EHOVE Career Center is a public vocational school in Milan, Ohio. EHOVE is an acronym that stands for Erie Huron Ottawa Vocational Education. While Erie, Huron and Ottawa counties are the primary covered counties in the district, the school also serves students in nearby Lorain, Sandusky, and Seneca counties, as well as small parts of Ashland and Richland counties.

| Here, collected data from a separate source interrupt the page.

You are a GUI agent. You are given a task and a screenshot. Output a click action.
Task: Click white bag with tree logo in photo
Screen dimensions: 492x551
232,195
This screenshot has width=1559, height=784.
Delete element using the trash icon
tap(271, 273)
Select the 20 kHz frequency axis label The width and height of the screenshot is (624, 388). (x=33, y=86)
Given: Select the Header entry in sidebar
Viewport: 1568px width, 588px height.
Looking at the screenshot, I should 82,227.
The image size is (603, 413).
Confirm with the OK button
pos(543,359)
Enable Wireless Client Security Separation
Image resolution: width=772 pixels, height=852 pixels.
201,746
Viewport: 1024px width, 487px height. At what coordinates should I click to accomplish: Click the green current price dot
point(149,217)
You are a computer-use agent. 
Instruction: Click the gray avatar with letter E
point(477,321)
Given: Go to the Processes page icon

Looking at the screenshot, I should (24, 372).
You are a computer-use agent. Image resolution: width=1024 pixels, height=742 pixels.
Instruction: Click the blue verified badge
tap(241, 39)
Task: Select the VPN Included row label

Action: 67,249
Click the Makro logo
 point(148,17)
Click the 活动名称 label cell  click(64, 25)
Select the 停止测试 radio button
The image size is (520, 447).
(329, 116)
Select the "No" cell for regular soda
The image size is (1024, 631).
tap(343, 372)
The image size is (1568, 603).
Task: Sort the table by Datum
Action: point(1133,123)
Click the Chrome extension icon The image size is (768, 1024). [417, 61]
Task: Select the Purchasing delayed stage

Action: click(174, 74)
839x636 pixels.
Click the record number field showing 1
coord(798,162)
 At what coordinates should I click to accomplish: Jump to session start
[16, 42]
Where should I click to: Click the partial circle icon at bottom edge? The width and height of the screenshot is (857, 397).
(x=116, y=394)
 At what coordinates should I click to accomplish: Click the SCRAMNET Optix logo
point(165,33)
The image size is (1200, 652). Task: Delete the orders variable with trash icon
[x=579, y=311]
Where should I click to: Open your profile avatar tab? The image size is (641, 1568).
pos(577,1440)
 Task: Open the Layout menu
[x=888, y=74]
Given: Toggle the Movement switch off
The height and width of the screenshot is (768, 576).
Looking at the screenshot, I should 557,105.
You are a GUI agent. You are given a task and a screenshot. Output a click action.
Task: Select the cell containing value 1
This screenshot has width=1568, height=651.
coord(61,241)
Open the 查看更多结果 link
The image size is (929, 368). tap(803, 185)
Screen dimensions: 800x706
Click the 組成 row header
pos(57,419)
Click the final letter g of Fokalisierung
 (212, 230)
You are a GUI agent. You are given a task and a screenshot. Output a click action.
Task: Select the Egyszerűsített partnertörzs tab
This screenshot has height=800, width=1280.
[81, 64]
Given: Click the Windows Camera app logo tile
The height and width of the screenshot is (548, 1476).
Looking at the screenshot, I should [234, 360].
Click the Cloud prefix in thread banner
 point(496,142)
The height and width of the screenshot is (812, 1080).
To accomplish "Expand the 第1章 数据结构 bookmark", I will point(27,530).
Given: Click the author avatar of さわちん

Altogether the high school has an enrollment of 900 high school sophomore, junior and senior students from about 16 different associate school districts. Upon graduation, students earn a certificate from EHOVE, along with a high school diploma from their home high school.

Partner schools 
source

Bellevue High School
Danbury High School
Edison High School
Huron High School
Kelleys Island School
Margaretta High School
Monroeville High School
New London High School
Norwalk High School
Perkins High School
Put-In-Bay High School
St. Mary Central Catholic High School
St. Paul High School
South Central High School
Vermilion High School
Western Reserve High School

History 
In the 1960s with the completion of the Ohio Turnpike and other local growths in the economy and infrastructure, Ohio government officials began to consider the creation of a vocational school that could provide worker training through the public school system. In 1965 the Erie Huron Ottawa Vocational Board (EHOVE) was formed to plan the school in the Erie and Huron County area. Much of the building funds were matched with public funding measures passed with the help of Ohio's 61st and 63rd Governor James A. Rhodes.

The school opened its doors in the fall of 1968.